> [TASK BRIEF]: In the lines below, the string "logo" may appear; say how many lines hold it and give nothing more.

> [GIVEN DATA]:
◆ ◆ ◆ ◆ ◆ ◆ ◆
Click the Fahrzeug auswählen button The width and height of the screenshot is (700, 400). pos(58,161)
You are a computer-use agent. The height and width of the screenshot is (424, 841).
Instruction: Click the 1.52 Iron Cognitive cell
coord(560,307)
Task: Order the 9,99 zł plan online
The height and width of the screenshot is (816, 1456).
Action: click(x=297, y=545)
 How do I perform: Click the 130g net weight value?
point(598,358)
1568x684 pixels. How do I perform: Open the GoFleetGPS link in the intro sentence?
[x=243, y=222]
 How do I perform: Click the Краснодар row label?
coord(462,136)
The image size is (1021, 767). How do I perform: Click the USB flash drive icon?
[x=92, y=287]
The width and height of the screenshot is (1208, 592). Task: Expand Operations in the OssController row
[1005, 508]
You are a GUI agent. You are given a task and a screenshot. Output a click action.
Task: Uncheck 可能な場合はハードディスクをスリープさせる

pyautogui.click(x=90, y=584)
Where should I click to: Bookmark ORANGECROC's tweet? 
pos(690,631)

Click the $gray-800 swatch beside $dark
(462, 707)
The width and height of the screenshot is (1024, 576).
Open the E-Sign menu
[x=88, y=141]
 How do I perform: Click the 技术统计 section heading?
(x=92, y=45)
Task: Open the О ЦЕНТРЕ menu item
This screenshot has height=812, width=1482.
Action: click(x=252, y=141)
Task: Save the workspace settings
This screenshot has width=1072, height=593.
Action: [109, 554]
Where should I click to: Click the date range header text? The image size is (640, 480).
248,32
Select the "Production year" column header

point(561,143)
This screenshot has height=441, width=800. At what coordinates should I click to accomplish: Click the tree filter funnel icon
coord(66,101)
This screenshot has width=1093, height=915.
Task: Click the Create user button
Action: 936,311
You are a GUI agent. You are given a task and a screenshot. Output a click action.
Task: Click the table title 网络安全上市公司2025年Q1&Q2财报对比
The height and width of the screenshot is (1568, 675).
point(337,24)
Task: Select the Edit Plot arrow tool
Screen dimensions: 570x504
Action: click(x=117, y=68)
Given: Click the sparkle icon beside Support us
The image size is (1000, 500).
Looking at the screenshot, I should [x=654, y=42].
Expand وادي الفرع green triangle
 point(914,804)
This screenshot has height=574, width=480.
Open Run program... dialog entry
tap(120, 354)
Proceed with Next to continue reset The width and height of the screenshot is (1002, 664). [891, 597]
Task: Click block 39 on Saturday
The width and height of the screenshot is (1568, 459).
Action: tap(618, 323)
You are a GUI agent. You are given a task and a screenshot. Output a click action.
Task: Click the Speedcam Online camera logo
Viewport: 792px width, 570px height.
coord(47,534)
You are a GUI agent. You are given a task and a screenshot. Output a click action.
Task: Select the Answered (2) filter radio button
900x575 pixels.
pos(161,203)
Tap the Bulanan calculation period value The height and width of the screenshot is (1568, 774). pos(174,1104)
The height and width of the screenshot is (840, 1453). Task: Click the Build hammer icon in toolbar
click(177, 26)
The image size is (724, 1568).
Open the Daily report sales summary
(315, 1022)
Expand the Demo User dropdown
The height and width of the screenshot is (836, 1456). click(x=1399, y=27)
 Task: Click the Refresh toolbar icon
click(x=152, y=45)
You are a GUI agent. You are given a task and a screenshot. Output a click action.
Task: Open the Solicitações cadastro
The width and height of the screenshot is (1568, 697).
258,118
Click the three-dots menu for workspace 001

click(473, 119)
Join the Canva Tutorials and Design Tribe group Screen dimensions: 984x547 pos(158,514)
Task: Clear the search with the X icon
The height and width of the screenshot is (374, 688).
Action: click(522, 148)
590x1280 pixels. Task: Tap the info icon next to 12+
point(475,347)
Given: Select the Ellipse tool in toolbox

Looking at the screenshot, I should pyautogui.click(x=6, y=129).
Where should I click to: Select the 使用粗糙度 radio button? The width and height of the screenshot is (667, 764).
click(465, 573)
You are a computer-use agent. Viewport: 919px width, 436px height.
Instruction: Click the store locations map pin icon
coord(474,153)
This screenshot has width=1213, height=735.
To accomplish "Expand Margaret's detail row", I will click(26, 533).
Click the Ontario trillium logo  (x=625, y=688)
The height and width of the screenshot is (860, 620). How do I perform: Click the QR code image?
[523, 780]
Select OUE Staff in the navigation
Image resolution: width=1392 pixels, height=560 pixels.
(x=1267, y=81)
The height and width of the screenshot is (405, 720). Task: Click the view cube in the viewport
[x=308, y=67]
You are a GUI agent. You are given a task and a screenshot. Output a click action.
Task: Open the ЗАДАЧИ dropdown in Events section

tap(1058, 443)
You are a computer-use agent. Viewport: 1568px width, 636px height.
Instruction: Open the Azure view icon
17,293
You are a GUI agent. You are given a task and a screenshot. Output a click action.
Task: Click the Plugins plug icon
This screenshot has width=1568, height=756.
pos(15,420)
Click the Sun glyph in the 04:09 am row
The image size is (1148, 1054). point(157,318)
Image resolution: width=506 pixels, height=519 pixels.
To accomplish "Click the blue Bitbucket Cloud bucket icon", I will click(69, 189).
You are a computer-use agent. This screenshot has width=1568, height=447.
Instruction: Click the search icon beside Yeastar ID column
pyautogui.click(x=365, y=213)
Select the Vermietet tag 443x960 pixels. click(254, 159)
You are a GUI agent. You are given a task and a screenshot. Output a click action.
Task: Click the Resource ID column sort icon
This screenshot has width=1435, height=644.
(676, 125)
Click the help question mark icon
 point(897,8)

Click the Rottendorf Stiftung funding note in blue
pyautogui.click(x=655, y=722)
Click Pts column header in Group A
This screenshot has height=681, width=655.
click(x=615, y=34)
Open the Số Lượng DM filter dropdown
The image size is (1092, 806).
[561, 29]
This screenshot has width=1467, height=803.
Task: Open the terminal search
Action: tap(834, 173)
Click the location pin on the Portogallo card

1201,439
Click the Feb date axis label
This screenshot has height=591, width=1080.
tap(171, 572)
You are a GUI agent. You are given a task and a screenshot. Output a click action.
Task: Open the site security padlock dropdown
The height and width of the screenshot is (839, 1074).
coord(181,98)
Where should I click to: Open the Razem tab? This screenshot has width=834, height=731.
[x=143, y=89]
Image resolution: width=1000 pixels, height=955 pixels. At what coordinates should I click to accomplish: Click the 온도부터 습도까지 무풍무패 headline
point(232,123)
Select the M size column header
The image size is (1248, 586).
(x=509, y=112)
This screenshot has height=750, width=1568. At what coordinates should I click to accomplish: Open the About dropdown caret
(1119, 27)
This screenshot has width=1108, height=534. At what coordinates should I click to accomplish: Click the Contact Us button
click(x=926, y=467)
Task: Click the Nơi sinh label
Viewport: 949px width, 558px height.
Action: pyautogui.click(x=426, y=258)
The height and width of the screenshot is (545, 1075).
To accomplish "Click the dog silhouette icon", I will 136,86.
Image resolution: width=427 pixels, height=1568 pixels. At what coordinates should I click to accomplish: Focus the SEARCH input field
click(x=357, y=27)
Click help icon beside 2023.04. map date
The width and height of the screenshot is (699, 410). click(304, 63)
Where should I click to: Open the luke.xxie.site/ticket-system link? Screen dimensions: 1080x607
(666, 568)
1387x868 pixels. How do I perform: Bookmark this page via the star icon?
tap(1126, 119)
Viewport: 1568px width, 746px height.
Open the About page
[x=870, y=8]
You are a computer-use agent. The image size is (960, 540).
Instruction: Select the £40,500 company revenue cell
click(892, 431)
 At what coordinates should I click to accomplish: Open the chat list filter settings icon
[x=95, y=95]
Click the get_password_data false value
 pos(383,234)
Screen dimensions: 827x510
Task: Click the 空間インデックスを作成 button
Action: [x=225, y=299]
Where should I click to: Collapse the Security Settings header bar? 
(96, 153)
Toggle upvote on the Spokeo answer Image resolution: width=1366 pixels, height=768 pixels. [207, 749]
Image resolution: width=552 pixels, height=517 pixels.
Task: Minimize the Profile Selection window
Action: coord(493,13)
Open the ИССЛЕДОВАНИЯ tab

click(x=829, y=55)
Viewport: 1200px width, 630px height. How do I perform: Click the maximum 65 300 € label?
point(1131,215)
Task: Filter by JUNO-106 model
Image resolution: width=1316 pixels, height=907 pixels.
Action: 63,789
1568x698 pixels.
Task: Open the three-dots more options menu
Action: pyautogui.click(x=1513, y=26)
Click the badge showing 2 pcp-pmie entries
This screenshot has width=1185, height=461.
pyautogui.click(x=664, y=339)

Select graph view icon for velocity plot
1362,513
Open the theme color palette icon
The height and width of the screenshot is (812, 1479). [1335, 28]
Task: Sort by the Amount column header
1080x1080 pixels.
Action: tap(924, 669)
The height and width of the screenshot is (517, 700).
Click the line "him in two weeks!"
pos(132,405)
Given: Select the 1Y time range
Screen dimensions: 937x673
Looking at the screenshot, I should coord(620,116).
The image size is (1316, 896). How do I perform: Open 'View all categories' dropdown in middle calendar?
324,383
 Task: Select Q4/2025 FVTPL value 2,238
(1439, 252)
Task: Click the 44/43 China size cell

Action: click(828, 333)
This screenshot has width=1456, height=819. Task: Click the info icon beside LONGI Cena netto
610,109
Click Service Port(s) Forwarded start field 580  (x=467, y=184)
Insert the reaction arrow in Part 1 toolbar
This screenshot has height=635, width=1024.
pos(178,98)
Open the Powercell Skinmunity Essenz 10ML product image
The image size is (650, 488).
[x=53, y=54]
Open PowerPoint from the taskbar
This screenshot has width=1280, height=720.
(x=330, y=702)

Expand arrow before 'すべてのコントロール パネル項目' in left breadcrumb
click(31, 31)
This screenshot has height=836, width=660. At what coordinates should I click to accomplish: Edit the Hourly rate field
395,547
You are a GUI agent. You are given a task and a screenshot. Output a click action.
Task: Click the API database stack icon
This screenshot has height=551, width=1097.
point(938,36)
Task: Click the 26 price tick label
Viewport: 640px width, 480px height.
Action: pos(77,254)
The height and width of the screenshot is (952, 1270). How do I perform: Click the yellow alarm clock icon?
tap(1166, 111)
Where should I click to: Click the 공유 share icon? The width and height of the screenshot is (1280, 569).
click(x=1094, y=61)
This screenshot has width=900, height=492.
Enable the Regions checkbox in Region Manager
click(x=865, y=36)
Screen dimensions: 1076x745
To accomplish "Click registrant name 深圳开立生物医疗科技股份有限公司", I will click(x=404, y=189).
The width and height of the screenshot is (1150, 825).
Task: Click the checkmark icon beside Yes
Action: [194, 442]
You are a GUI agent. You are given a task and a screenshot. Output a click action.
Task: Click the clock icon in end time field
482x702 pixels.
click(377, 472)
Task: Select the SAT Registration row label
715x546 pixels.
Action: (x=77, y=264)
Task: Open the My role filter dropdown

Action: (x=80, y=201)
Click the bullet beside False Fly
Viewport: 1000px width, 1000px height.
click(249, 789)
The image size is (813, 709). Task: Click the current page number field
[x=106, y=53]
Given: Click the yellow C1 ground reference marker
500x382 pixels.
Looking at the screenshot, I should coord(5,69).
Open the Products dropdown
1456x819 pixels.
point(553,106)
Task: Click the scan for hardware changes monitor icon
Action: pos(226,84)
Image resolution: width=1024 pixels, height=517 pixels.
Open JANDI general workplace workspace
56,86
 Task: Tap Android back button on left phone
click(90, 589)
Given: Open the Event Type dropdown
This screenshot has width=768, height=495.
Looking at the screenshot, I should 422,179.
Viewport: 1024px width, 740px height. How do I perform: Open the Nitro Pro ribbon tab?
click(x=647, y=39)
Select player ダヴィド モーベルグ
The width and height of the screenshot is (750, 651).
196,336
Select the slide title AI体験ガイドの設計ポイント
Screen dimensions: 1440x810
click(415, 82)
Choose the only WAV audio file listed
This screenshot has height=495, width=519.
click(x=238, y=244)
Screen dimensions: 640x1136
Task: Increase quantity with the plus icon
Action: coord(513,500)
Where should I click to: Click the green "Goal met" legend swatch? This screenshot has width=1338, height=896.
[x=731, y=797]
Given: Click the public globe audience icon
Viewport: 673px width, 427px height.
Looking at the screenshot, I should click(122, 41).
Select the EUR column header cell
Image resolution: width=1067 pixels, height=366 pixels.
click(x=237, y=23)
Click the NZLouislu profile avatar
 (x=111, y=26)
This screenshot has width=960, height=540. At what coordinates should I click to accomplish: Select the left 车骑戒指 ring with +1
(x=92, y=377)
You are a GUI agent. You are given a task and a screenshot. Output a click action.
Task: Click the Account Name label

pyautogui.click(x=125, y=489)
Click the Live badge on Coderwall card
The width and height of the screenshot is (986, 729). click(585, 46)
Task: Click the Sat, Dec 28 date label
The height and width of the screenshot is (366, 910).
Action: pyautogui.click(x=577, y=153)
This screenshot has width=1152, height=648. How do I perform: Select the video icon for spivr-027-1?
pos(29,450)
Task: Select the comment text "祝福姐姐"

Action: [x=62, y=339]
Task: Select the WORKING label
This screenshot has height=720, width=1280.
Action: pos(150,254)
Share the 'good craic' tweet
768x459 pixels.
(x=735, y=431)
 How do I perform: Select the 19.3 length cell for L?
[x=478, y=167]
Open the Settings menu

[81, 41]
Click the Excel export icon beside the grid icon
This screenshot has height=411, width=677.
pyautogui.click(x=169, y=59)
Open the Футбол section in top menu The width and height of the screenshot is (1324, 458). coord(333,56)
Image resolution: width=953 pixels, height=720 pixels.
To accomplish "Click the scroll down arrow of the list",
◆ ◆ ◆ ◆ ◆ ◆ ◆
> [WRITTEN ANSWER]: 2